§ **Tekstfragment**
ECLI:NL:RBNHO:2014:3904

Rechtbank Noord-Holland

Datum uitspraak
5 maart 2014
Publicatiedatum
30 april 2014
Zaaknummer
HAA 13/2477
Instantie
Rechtbank Noord-Holland
Type
Uitspraak
Rechtsgebied
Bestuursrecht
Procedures
  • Eerste aanleg - meervoudig
Rechters
  • mr.drs. L. Beijen
  • mr. A.C. Terwiel-Kuneman
  • mr. J.M. Janse van Mantgem
Vindplaatsen
  • Rechtspraak.nl
AI samenvatting door LexboostAutomatisch gegenereerd

Afwijzing verzoek om schadevergoeding in verband met bestemmingsplan Schiphol-West e.o.

In deze zaak heeft de Rechtbank Noord-Holland op 5 maart 2014 uitspraak gedaan in een geschil tussen eisers, die schadevergoeding vorderden als gevolg van de uitbreiding van het luchtvaartterrein van de luchthaven Schiphol. De eisers, vertegenwoordigd door hun gemachtigde mr. M.R. van Buiten, stelden dat zij door de toename van geluidsoverlast als gevolg van het bestemmingsplan ‘Schiphol-West e.o.’ gedwongen waren hun bedrijf te verplaatsen. De verweerster, de besliscommissie van het Schadeschap luchthaven Schiphol, vertegenwoordigd door mr. B.P.M. van Ravels en mr. G.M. van den Broek, had eerder het verzoek om schadevergoeding afgewezen, omdat er onvoldoende bewijs was dat het bedrijfsmatig gebruik van het pand ten tijde van de peildatum was toegestaan.

De rechtbank oordeelde dat de verweerster terecht had gesteld dat er geen sprake was van planschade, omdat het gebruik van het pand als bedrijf in strijd was met het bestemmingsplan ‘Assendelft Zuid’. De eisers voerden aan dat de gemeente op de hoogte was van het bedrijfsmatig gebruik, maar de rechtbank vond dat er onvoldoende objectieve gegevens waren om aan te nemen dat dit gebruik gedoogd werd of in de toekomst positief zou worden bestemd. De rechtbank concludeerde dat de eisers niet konden aantonen dat er recht op schadevergoeding bestond, en verklaarde het beroep ongegrond.

De uitspraak benadrukt het belang van objectieve gegevens en de rol van bestemmingsplannen in het vaststellen van recht op schadevergoeding. De rechtbank wees erop dat de eerdere aanvraag van de vader van een van de eisers, die betrekking had op het woongedeelte van het pand, niet relevant was voor de huidige procedure. De rechtbank heeft de beroepsgrond van eisers met betrekking tot de aard en omvang van de schade onbesproken gelaten, omdat het beroep ongegrond werd verklaard.

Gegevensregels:
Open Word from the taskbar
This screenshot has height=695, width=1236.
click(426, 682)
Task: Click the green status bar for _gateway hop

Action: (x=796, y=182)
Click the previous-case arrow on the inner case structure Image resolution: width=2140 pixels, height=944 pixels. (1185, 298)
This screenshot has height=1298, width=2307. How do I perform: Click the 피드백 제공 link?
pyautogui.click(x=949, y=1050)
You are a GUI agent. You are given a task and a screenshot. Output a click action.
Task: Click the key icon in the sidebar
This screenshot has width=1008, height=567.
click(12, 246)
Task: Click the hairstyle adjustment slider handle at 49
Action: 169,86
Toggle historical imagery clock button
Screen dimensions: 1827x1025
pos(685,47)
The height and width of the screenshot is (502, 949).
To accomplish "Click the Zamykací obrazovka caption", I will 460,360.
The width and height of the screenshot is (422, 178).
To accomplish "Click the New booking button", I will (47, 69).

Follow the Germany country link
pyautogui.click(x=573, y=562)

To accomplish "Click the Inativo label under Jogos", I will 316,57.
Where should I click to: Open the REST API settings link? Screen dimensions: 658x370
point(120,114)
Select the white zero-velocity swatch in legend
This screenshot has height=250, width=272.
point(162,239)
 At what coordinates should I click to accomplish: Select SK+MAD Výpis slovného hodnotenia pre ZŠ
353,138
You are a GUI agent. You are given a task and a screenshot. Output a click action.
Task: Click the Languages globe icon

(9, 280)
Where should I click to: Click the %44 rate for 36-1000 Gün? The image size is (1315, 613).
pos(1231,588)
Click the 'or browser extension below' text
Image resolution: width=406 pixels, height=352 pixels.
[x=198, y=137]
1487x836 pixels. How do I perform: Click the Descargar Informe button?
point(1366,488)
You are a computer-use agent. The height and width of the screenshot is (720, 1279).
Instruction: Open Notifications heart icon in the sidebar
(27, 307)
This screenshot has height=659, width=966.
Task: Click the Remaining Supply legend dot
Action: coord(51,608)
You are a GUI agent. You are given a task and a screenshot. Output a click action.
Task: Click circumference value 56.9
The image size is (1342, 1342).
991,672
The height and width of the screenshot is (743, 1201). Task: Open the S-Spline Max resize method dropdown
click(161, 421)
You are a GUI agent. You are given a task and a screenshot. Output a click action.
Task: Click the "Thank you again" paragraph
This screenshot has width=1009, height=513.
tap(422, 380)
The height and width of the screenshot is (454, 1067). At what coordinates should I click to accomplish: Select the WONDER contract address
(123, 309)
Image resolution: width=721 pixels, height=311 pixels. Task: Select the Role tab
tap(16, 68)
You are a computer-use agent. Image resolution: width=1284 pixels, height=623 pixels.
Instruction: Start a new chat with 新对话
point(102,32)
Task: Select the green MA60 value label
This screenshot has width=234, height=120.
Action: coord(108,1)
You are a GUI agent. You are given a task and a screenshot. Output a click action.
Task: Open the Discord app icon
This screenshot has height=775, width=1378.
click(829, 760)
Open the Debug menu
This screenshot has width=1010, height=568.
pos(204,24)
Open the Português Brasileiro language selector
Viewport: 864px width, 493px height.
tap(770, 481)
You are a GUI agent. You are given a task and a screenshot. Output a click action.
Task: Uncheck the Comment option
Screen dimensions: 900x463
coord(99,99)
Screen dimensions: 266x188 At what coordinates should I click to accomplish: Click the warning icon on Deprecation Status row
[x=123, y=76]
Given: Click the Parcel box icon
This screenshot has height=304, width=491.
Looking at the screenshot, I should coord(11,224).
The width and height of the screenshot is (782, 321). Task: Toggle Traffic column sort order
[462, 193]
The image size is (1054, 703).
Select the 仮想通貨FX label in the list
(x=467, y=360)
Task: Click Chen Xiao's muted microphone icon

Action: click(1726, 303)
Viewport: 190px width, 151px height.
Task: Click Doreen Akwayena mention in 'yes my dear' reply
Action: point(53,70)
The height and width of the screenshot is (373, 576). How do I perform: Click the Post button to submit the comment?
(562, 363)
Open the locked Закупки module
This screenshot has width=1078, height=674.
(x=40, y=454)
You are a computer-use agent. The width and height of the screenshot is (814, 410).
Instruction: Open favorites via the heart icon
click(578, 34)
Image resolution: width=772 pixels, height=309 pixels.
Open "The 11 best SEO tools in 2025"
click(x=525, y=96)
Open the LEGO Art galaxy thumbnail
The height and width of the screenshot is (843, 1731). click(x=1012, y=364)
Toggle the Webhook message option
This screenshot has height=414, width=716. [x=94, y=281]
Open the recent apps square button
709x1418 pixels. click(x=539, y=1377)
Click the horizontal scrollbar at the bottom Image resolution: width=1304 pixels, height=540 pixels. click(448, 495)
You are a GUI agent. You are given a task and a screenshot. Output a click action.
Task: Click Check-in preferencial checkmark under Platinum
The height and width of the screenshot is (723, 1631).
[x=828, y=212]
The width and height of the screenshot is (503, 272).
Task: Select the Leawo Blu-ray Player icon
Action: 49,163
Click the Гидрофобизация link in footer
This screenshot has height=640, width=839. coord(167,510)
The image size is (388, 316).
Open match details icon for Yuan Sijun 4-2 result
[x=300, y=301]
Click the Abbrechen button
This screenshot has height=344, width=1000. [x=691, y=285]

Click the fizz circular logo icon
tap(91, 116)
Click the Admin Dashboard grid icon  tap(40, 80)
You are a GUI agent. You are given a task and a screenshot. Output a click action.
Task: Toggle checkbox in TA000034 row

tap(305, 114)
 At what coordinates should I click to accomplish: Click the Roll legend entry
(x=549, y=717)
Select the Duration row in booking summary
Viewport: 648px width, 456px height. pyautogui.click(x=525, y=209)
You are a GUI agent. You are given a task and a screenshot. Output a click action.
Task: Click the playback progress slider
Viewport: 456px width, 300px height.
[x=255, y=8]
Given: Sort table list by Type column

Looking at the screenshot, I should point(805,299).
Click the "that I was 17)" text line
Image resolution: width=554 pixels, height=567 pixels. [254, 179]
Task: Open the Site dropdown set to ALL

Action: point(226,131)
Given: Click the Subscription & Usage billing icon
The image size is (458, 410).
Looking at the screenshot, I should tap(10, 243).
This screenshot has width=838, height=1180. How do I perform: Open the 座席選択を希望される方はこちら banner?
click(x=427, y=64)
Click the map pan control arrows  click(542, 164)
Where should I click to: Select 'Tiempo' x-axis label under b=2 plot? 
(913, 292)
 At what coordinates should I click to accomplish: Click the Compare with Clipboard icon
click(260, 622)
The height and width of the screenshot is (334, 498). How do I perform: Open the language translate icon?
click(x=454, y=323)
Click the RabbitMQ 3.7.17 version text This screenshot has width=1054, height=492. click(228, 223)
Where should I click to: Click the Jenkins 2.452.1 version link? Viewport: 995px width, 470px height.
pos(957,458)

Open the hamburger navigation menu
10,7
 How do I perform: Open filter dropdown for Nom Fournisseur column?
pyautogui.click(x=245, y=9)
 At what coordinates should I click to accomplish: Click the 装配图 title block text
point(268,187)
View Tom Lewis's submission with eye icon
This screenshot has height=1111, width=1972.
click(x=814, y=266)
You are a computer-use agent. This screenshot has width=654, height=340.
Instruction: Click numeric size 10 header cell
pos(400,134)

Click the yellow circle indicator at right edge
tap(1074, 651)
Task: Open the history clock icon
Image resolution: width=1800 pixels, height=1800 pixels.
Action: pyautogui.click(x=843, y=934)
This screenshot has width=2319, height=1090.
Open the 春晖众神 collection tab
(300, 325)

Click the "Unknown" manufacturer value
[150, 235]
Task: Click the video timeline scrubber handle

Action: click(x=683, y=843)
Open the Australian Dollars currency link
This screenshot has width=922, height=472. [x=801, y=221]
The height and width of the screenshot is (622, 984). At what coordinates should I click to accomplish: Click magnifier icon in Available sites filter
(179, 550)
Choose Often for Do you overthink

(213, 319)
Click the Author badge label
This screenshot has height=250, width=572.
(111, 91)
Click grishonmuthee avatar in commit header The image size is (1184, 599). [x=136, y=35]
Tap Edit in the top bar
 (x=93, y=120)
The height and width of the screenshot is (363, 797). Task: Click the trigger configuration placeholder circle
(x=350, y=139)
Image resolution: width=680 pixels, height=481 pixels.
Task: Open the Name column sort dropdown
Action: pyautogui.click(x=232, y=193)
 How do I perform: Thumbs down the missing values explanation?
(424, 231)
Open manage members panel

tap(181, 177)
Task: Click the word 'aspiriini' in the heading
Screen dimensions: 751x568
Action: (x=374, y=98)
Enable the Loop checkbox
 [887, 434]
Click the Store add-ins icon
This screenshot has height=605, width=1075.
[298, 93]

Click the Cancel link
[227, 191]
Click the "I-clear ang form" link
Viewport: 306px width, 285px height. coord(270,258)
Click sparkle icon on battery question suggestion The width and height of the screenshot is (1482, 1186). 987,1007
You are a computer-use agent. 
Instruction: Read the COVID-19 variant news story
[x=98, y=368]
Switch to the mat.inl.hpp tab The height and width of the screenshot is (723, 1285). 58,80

§ **Opdrachten**
**A)** Neem uit de records letterlijk het stuk over van de regel met "Click the map" tot en met de regel met "click(260, 622)".
**B)** Schrijf een vervolg op de uitspraak over de schadevergoeding rond Schiphol-West, aansluitend op de laatste zin.

§ **Antwoorden**
**A)**
Click the map pan control arrows  click(542, 164)
Where should I click to: Select 'Tiempo' x-axis label under b=2 plot? 
(913, 292)
 At what coordinates should I click to accomplish: Click the Compare with Clipboard icon
click(260, 622)

**B)**
Uitspraak

RECHTBANK NOORD-HOLLAND

Zittingsplaats Haarlem
Bestuursrecht
zaaknummer: HAA 13/2477

uitspraak van de meervoudige kamer van 5 maart 2014 in de zaak tussen

[eiser 1].,
[eiser 2].,
[eiser 3],
allen gevestigd te [plaatsnaam],
eisers,
(gemachtigde: mr. M.R. van Buiten),
en
de besliscommissie van het Schadeschap luchthaven Schiphol, verweerster
(gemachtigde: mr. B.P.M. van Ravels).

Procesverloop

Bij besluit van 8 februari 2012 (het primaire besluit) heeft verweerster het verzoek van eisers om schadevergoeding in verband met de uitbreiding van het luchtvaartterrein van de luchthaven Schiphol afgewezen.
Bij besluit van 15 april 2013 (het bestreden besluit) heeft verweerster het bezwaar van eisers ongegrond verklaard.
Eisers hebben tegen het bestreden besluit beroep ingesteld.
Verweerster heeft een verweerschrift ingediend.
Het onderzoek ter zitting heeft plaatsgevonden op 23 januari 2014. Eisers zijn vertegenwoordigd door [naam](hierna: [naam]), bijgestaan door de gemachtigde Verweerster heeft zich laten vertegenwoordigen door haar gemachtigde, vergezeld van mr. G.M. van den Broek.

Overwegingen

1.
Ingevolge artikel 49 van de WRO, zoals dit artikel luidde ten tijde hier van belang en voor zover hier van belang, kent de gemeenteraad, voor zover blijkt dat een belanghebbende ten gevolge van de bepalingen van een bestemmingsplan schade lijdt of zal lijden welke redelijkerwijs niet of niet geheel te zijnen laste behoort te blijven en waarvan de vergoeding niet of niet voldoende door aankoop, onteigening of anderszins is verzekerd, hem op aanvraag een naar billijkheid te bepalen schadevergoeding toe.
2.
Ter behandeling van verzoeken om schadevergoeding die verband houden met de uitbreiding van het luchtvaartterrein Schiphol hebben destijds onder meer de toenmalige minister van Verkeer en Waterstaat, provinciale staten van Noord-Holland en de raden van een aantal gemeenten de Gemeenschappelijke Regeling Schadeschap Luchthaven Schiphol (hierna: de Gemeenschappelijke Regeling) vastgesteld.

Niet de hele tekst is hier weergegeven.